▶ **TASK PROMPT**:
Transcribe the passage on wildlife trade policy starting at "Consumption First? Wildlife" and ending at "in someone's house.".

-- start of TEXT SECTION --

Consumption First? Wildlife Trade Policy in the United States
It was hardly a hunt as six or more people, including two wealthy Americans, crashed through the dry brush somewhere in South Africa. The first victim, a female African lion, looked curiously at her followers as she was hit broadside by a bullet. The second, a large male lion, was shot at close range.
As the life drained from his body, he fell off a 25-foot cliff. In South Africa, where wild lions are illegal to hunt, these victims of the lucrative trophy hunting industry were born and raised in captivity, where they became accustomed to and reliant on humans—only to become targets for wealthy hunters. At the end of this safari, four animals had died to become trophies in someone's house.
Despite measures to stop the practice, the trade in ivory continues to thrive around the world.
Though it likely did not make the newspaper headlines, March 3, 1973 was a noteworthy day in the history of wildlife conservation: 21 countries signed the Washington Treaty in an effort to control the burgeoning international trade in wildlife and wildlife products. Better known as the Convention on International Trade in Endangered Species of Wild Fauna and Flora (CITES), this treaty created a legal framework for promoting wildlife conservation through the regulation of wildlife trade. One hundred and sixty-nine countries are now signatories to CITES, and despite the imperfections in its scope, breadth and implementation, they are ostensibly complying with its provisions.

-- end of TEXT SECTION --
-- start of DATASET ROWS --

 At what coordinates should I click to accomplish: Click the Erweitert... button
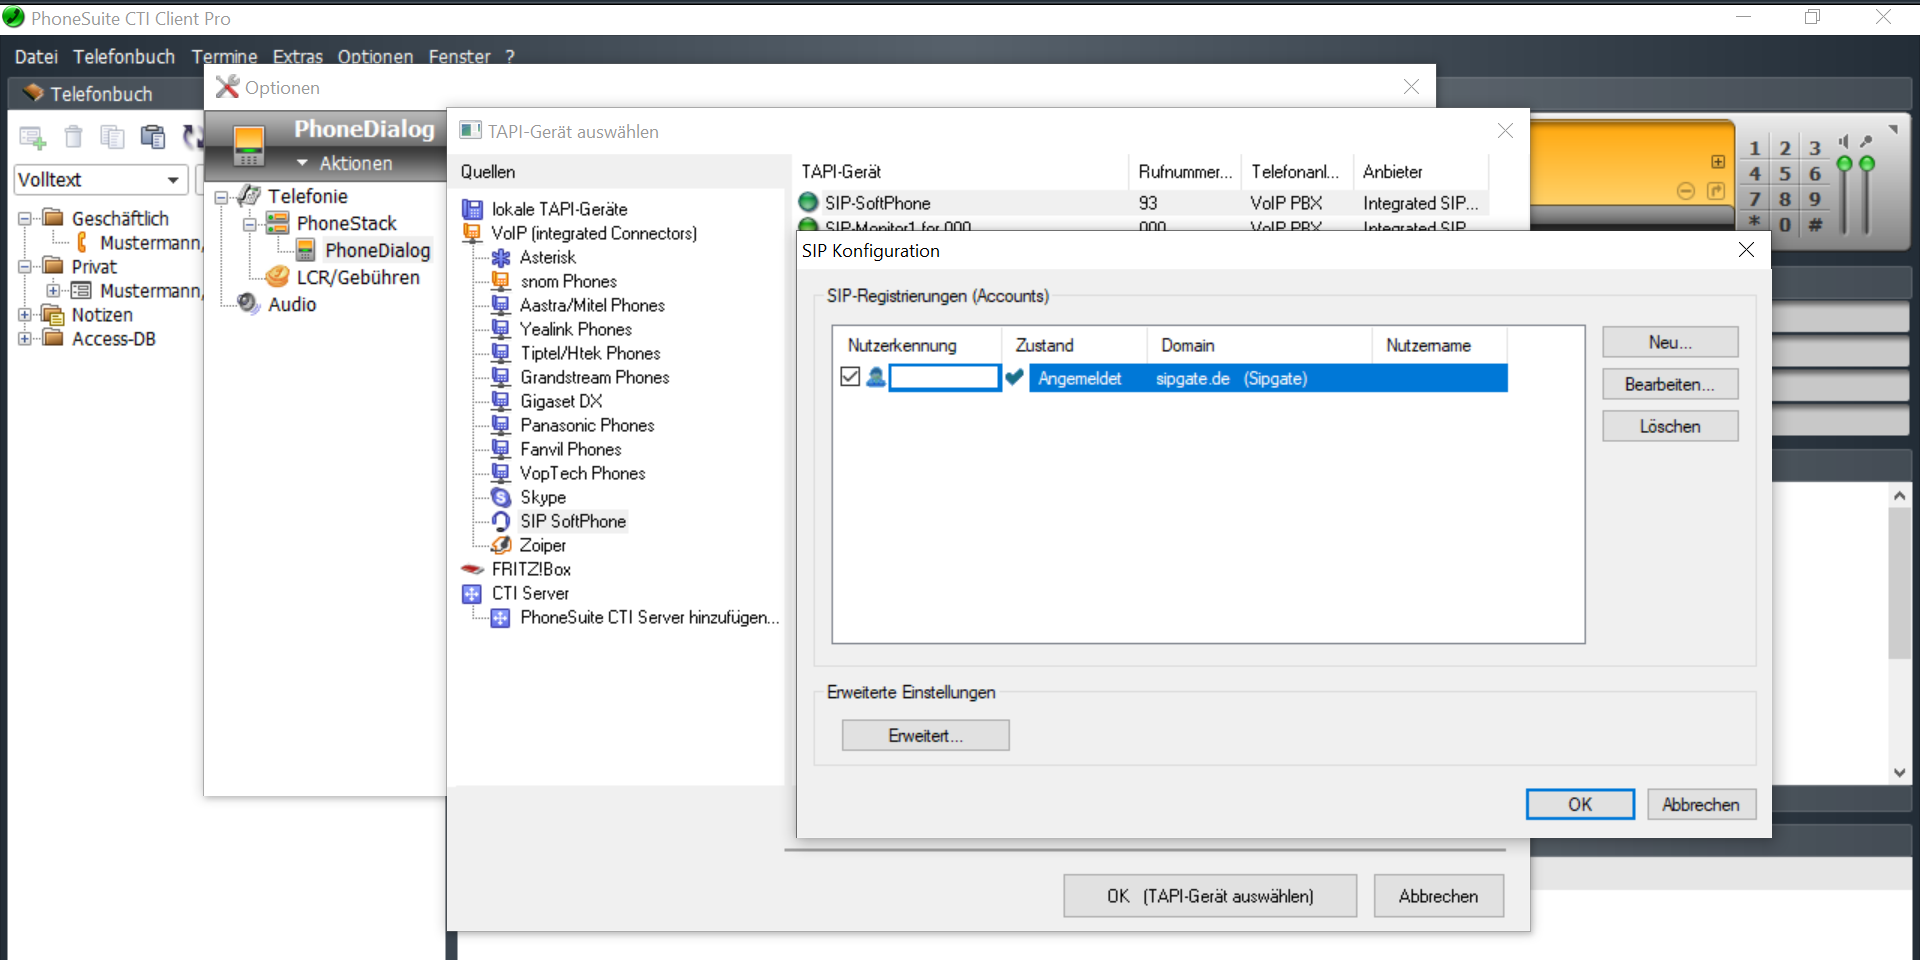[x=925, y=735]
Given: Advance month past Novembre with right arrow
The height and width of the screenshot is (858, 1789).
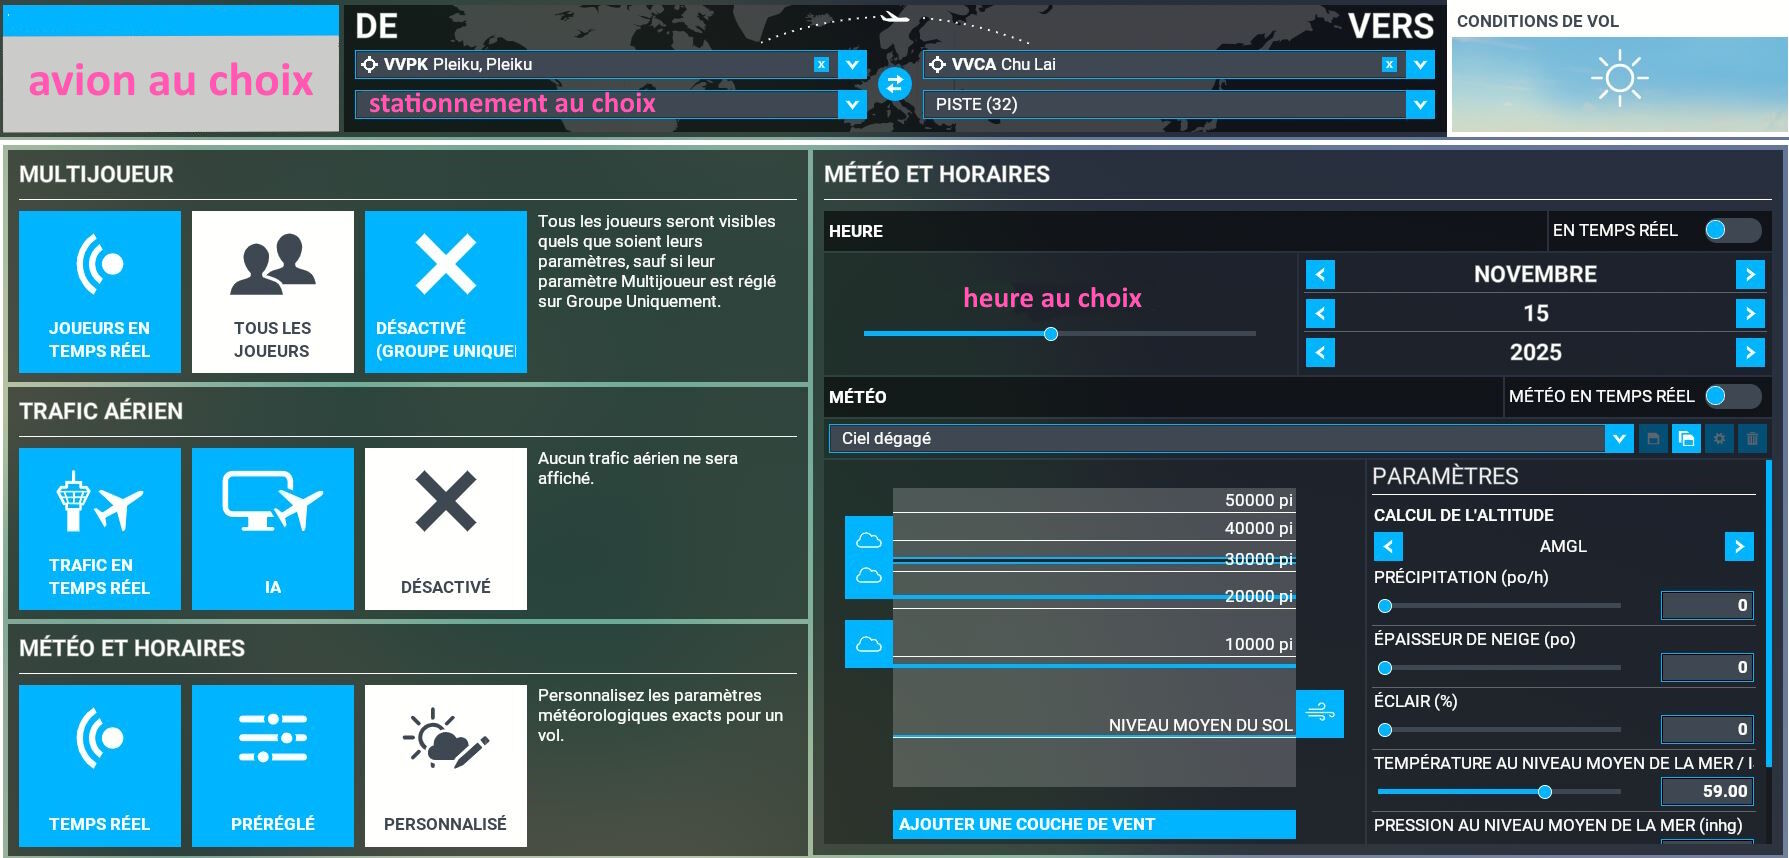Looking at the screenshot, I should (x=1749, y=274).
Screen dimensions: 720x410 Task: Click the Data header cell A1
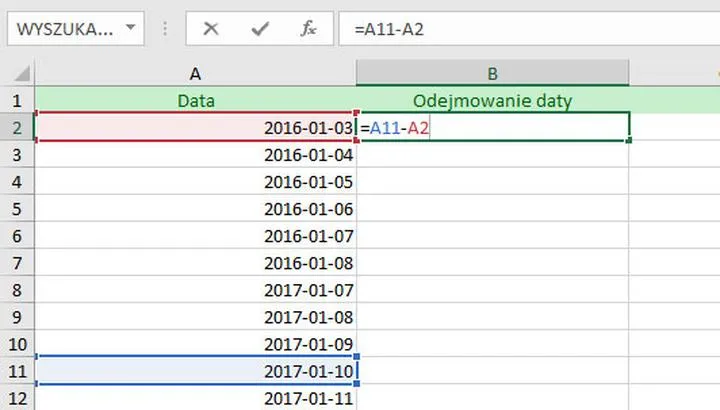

-- end of DATASET ROWS --

▶ **REPLY**:
Consumption First? Wildlife Trade Policy in the United States
It was hardly a hunt as six or more people, including two wealthy Americans, crashed through the dry brush somewhere in South Africa. The first victim, a female African lion, looked curiously at her followers as she was hit broadside by a bullet. The second, a large male lion, was shot at close range.
As the life drained from his body, he fell off a 25-foot cliff. In South Africa, where wild lions are illegal to hunt, these victims of the lucrative trophy hunting industry were born and raised in captivity, where they became accustomed to and reliant on humans—only to become targets for wealthy hunters. At the end of this safari, four animals had died to become trophies in someone's house.